On Wednesday, May 5th the Cognitive Development Center (CDC) hosted a public lecture by Natalie Sebanz and Gunther Knoblich entitled “Joint Action: How People Share Actions, Tasks, and Memories”.
In their lecture, the two distinguished lecturers focused on the mechanisms that allow coordinating joint actions among people. They argued that for example dancing together, building a house, or jointly preparing a meal, ie. people's ability to coordinate their actions with each other is a fundamental aspect of human society. Natalie Sebanz and Gunther Knoblich research those types of processes and representations that make such joint actions possible. In their talk they highlighted on action planning and temporal coordination as the two key aspects of joint action. According to them, studies on action planning reveal that people have a strong tendency to share tasks and memories. They also shared with the audience that studies on coordination suggest that motor simulation, non-verbal coordination signals, and entrainment serve to predict and align actions in time. According to the presenters, future challenges concern the role of inter-individual and inter-group relations, as well as the experiences emerging in joint action.

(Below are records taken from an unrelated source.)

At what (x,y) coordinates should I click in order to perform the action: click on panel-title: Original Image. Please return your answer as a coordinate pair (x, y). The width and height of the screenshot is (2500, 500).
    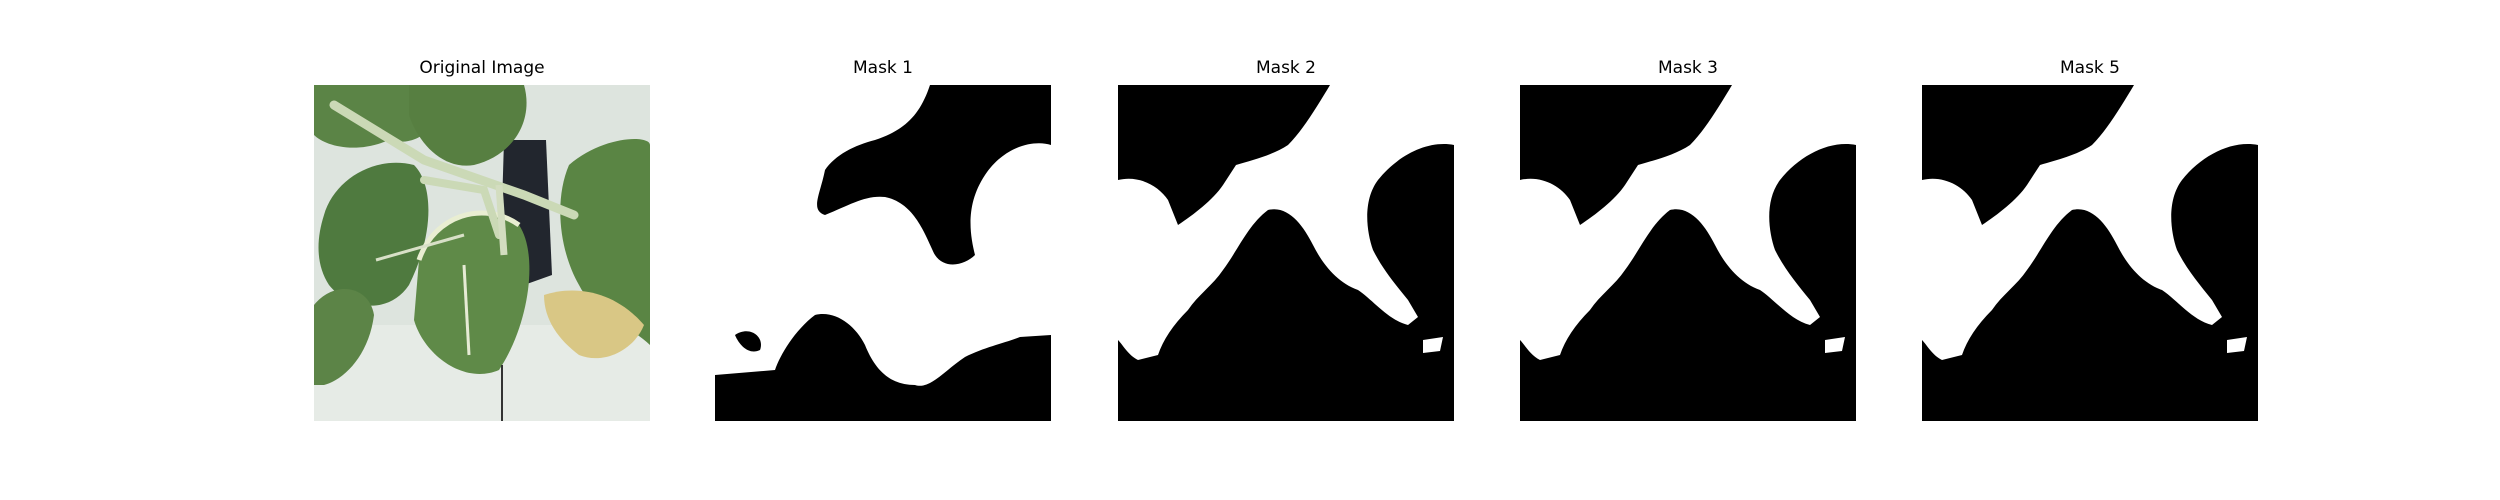
    Looking at the image, I should click on (482, 68).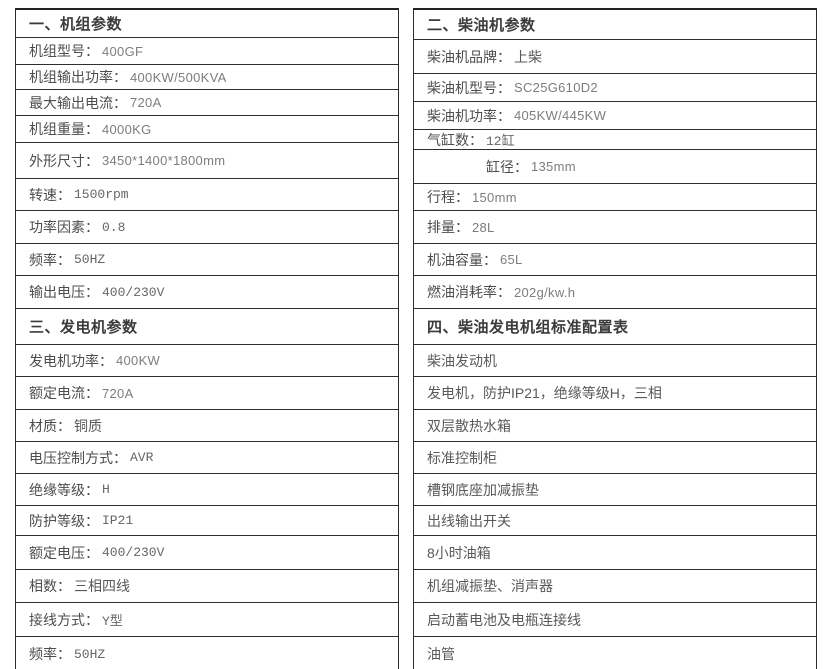 The width and height of the screenshot is (826, 669). I want to click on spec-label: 发电机功率：, so click(71, 360). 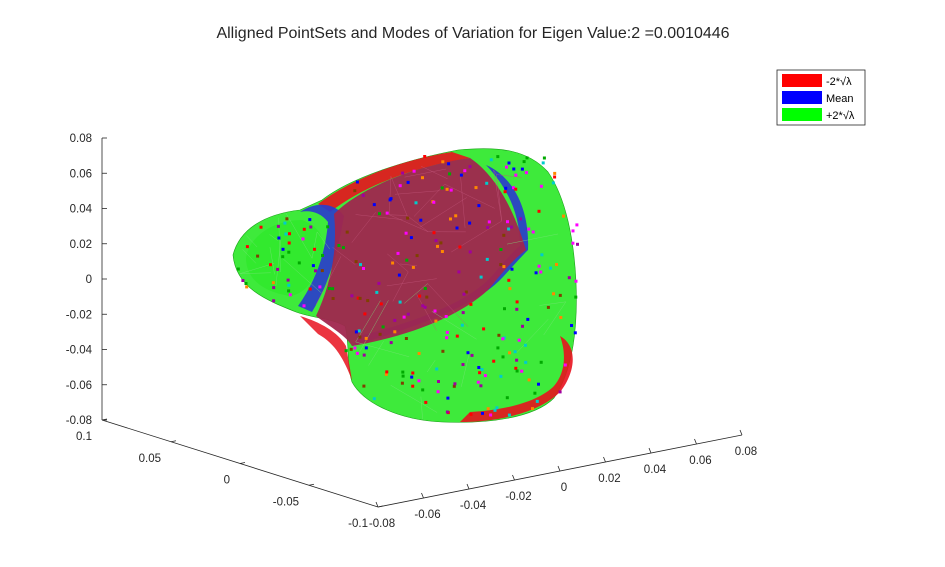 What do you see at coordinates (802, 80) in the screenshot?
I see `legend-swatch-minus` at bounding box center [802, 80]. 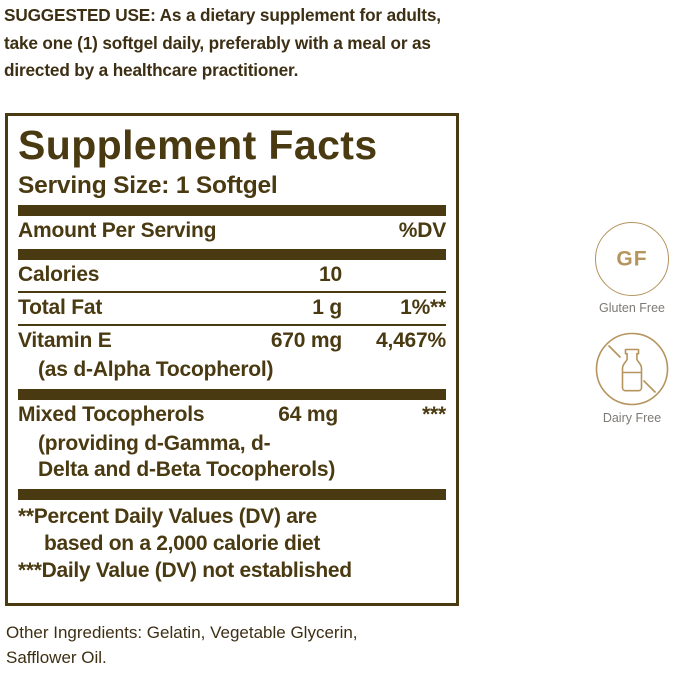 What do you see at coordinates (232, 292) in the screenshot?
I see `rule-under-calories` at bounding box center [232, 292].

Natalie Sebanz is an Associate Professor at Radboud University Nijmegen, the Netherlands. With the help of the European Young Investigator Award (EURYI) she started a 5-year project on “Cognitive and Neural Mechanisms of Joint Action” in September 2008. After studying Psychology and Psycholinguistics in Innsbruck, Austria, and a study visit at University College London, Sebanz joined Wolfgang Prinz’s group at the Max Planck Institute for Psychological Research in Munich in 2001. She received her PhD from LMU Munich in 2004 and later that year she joined Maggie Shiffrar’s Lab at Rutgers University as a post-doc. In 2006, she became Assistant Professor at Rutgers. One and a half years later, she moved to the University of Birmingham in the UK, where she spent a year as a lecturer in Psychology. Sebanz is interested in how perception, action, and cognition contribute to social interaction in humans and animals.
Gunther Knoblich is a Professor at Radboud University Nijmegen, the Netherlands. After studying psychology and computer science at Wurzburg University and Hamburg University, he joined one of the first PhD programs for Cognitive Science in Germany in 1994 and received his PhD from Hamburg University in 1997. The same year Knoblich became a research scientist at the Max Planck Institute for Psychological Research in Wolfgang Prinz’s group in Munich. He habilitated at LMU Munich in 2004. Later in 2004 he moved to Rutgers University, where he became an Associate Professor of Cognitive Psychology. In 2007 Knoblich became Full Professor at the University of Birmingham in the UK. His diverse research interests include action and body perception, sense of agency, joint action, embodied communication, Self, stereotyping, and problem solving.